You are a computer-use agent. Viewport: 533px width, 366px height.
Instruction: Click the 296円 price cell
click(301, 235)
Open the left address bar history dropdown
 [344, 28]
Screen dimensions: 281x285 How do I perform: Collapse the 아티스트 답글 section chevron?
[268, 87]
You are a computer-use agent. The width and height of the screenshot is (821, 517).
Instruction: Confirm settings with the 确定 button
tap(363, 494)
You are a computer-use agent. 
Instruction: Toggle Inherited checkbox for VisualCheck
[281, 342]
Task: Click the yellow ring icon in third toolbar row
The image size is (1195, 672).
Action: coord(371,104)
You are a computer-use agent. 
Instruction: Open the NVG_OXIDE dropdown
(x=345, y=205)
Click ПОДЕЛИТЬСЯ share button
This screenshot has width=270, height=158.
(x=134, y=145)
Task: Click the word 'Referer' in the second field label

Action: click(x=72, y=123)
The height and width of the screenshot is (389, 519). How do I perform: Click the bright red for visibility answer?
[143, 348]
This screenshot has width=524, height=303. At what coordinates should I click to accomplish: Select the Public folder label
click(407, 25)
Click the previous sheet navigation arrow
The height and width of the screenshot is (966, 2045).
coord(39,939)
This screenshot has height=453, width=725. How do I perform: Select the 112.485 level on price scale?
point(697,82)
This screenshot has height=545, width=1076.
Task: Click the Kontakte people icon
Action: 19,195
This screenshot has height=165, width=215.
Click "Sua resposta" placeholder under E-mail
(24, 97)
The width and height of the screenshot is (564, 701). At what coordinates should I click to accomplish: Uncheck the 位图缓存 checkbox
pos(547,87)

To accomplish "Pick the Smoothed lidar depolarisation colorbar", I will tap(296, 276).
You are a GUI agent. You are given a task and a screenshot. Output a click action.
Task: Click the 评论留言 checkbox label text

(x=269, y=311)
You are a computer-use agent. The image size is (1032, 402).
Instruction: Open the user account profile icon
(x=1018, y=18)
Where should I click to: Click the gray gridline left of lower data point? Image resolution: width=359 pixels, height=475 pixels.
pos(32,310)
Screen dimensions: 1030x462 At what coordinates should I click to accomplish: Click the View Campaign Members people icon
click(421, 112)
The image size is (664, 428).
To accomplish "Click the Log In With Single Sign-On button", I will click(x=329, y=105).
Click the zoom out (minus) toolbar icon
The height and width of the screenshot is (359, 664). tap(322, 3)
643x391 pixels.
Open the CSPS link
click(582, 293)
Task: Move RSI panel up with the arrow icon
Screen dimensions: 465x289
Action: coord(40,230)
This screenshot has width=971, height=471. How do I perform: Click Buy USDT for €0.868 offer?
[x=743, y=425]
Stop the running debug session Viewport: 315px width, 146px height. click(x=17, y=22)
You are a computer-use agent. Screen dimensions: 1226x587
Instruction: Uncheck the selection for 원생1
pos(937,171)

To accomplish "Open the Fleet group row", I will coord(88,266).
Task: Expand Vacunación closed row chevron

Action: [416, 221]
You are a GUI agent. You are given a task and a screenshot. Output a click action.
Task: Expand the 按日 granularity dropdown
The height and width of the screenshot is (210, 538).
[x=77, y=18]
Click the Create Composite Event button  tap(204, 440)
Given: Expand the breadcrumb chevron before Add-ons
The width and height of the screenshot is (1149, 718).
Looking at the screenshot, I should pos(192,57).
_ _ _
Exercise directions
Repeat the records exactly, leaving out none of them.

Reply to the exercise
You are a computer-use agent. Viewport: 533px width, 366px height.
Instruction: Click the 296円 price cell
click(301, 235)
Open the left address bar history dropdown
 [344, 28]
Screen dimensions: 281x285 How do I perform: Collapse the 아티스트 답글 section chevron?
[268, 87]
You are a computer-use agent. The width and height of the screenshot is (821, 517).
Instruction: Confirm settings with the 确定 button
tap(363, 494)
You are a computer-use agent. 
Instruction: Toggle Inherited checkbox for VisualCheck
[281, 342]
Task: Click the yellow ring icon in third toolbar row
The image size is (1195, 672).
Action: coord(371,104)
You are a computer-use agent. 
Instruction: Open the NVG_OXIDE dropdown
(x=345, y=205)
Click ПОДЕЛИТЬСЯ share button
This screenshot has width=270, height=158.
(x=134, y=145)
Task: Click the word 'Referer' in the second field label

Action: click(x=72, y=123)
The height and width of the screenshot is (389, 519). How do I perform: Click the bright red for visibility answer?
[143, 348]
This screenshot has width=524, height=303. At what coordinates should I click to accomplish: Select the Public folder label
click(407, 25)
Click the previous sheet navigation arrow
The height and width of the screenshot is (966, 2045).
coord(39,939)
This screenshot has height=453, width=725. How do I perform: Select the 112.485 level on price scale?
point(697,82)
This screenshot has height=545, width=1076.
Task: Click the Kontakte people icon
Action: 19,195
This screenshot has height=165, width=215.
Click "Sua resposta" placeholder under E-mail
(24, 97)
The width and height of the screenshot is (564, 701). At what coordinates should I click to accomplish: Uncheck the 位图缓存 checkbox
pos(547,87)

To accomplish "Pick the Smoothed lidar depolarisation colorbar", I will tap(296, 276).
You are a GUI agent. You are given a task and a screenshot. Output a click action.
Task: Click the 评论留言 checkbox label text

(x=269, y=311)
You are a computer-use agent. The image size is (1032, 402).
Instruction: Open the user account profile icon
(x=1018, y=18)
Where should I click to: Click the gray gridline left of lower data point? Image resolution: width=359 pixels, height=475 pixels.
pos(32,310)
Screen dimensions: 1030x462 At what coordinates should I click to accomplish: Click the View Campaign Members people icon
click(421, 112)
The image size is (664, 428).
To accomplish "Click the Log In With Single Sign-On button", I will click(x=329, y=105).
Click the zoom out (minus) toolbar icon
The height and width of the screenshot is (359, 664). tap(322, 3)
643x391 pixels.
Open the CSPS link
click(582, 293)
Task: Move RSI panel up with the arrow icon
Screen dimensions: 465x289
Action: coord(40,230)
This screenshot has width=971, height=471. How do I perform: Click Buy USDT for €0.868 offer?
[x=743, y=425]
Stop the running debug session Viewport: 315px width, 146px height. click(x=17, y=22)
You are a computer-use agent. Screen dimensions: 1226x587
Instruction: Uncheck the selection for 원생1
pos(937,171)

To accomplish "Open the Fleet group row", I will coord(88,266).
Task: Expand Vacunación closed row chevron

Action: [416, 221]
You are a GUI agent. You are given a task and a screenshot. Output a click action.
Task: Expand the 按日 granularity dropdown
The height and width of the screenshot is (210, 538).
[x=77, y=18]
Click the Create Composite Event button  tap(204, 440)
Given: Expand the breadcrumb chevron before Add-ons
The width and height of the screenshot is (1149, 718).
Looking at the screenshot, I should pos(192,57).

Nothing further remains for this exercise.